_Supplied data:_
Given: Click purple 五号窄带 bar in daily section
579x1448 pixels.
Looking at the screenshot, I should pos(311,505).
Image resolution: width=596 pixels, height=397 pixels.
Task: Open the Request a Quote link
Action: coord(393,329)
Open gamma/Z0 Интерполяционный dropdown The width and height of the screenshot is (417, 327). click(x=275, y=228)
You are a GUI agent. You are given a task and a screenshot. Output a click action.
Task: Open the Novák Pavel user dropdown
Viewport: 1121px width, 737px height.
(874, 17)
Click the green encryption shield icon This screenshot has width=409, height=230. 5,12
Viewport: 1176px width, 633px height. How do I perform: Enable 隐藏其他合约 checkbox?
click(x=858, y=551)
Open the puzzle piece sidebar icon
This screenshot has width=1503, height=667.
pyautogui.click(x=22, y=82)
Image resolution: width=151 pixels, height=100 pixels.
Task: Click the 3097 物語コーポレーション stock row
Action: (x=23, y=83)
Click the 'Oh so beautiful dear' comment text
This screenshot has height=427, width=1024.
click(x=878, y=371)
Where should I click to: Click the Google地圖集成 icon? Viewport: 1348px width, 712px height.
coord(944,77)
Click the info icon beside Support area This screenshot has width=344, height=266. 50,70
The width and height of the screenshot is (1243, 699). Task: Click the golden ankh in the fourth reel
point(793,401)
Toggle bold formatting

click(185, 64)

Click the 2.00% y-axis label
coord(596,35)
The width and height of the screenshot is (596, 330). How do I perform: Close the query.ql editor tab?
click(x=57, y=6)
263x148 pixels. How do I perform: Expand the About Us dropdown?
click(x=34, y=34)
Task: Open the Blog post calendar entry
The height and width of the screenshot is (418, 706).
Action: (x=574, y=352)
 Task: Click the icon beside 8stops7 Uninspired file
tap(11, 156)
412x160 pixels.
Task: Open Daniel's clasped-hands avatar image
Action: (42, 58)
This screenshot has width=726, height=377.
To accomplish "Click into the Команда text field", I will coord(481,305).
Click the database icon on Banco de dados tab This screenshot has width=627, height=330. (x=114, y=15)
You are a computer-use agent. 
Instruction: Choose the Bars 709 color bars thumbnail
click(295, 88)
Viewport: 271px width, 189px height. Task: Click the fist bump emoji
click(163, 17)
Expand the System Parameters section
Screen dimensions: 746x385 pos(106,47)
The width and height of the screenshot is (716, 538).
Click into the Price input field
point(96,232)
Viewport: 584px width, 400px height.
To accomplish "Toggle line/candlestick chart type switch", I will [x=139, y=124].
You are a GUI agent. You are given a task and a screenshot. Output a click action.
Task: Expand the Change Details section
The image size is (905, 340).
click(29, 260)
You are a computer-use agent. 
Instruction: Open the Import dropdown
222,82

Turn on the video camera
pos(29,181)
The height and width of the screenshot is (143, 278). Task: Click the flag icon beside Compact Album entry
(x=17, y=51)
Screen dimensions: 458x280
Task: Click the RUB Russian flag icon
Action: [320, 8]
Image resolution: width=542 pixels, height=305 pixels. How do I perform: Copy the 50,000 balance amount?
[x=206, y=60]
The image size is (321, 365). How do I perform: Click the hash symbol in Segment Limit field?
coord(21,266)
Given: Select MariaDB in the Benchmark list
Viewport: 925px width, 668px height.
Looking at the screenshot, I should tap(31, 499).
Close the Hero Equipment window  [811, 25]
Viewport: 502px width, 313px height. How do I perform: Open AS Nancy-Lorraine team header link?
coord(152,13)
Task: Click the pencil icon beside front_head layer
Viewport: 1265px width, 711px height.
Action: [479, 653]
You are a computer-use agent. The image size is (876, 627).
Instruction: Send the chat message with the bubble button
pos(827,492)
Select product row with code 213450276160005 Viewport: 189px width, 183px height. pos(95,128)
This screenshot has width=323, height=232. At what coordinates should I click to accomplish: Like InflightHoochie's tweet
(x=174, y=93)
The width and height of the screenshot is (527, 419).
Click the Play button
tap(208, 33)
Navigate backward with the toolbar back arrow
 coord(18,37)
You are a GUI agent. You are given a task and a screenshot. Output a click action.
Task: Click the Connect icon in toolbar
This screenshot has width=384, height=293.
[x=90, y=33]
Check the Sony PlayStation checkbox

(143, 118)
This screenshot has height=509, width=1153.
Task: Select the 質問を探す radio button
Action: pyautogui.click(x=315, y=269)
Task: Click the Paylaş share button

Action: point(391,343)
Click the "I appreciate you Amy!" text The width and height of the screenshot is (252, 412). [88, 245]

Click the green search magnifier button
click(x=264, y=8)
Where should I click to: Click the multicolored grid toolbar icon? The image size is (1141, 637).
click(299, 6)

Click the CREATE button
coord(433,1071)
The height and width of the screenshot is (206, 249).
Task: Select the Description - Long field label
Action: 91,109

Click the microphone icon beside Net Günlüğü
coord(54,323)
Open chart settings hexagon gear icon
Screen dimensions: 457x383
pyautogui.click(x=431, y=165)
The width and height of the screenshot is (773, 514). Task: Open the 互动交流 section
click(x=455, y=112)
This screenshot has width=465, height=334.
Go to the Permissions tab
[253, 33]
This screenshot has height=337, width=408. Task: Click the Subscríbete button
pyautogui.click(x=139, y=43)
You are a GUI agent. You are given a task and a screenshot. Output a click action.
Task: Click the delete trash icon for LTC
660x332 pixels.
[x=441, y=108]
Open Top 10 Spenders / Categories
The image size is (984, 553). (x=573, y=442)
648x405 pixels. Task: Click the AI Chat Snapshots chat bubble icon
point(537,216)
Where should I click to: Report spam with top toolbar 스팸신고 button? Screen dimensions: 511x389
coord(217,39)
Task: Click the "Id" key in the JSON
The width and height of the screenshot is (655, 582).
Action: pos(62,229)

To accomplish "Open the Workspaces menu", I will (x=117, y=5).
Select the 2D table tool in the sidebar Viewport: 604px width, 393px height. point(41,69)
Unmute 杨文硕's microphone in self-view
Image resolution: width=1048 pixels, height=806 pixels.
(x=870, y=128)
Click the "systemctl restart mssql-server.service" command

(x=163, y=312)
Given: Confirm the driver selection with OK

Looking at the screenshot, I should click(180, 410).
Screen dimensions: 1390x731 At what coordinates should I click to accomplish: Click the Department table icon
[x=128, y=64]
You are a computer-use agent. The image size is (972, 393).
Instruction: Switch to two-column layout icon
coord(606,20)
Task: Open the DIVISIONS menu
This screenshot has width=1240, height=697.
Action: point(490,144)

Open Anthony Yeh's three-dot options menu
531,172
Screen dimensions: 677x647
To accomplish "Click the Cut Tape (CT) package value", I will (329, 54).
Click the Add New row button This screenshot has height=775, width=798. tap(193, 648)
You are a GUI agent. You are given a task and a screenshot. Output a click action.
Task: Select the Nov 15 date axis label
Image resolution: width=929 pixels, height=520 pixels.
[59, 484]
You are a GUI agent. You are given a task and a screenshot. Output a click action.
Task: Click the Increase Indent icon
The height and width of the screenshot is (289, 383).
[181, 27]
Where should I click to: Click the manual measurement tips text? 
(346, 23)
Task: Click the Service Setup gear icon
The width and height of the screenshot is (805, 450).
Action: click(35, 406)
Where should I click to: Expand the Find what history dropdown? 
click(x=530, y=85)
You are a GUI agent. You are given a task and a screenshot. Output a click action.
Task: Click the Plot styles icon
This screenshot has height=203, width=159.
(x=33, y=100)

_Task objective:_
Copy each line above holding "computer".

_Answer for this exercise:_
You are a computer-use agent. 
You are a computer-use agent. 
You are a computer-use agent. The image size is (876, 627).
You are a computer-use agent. The image size is (972, 393).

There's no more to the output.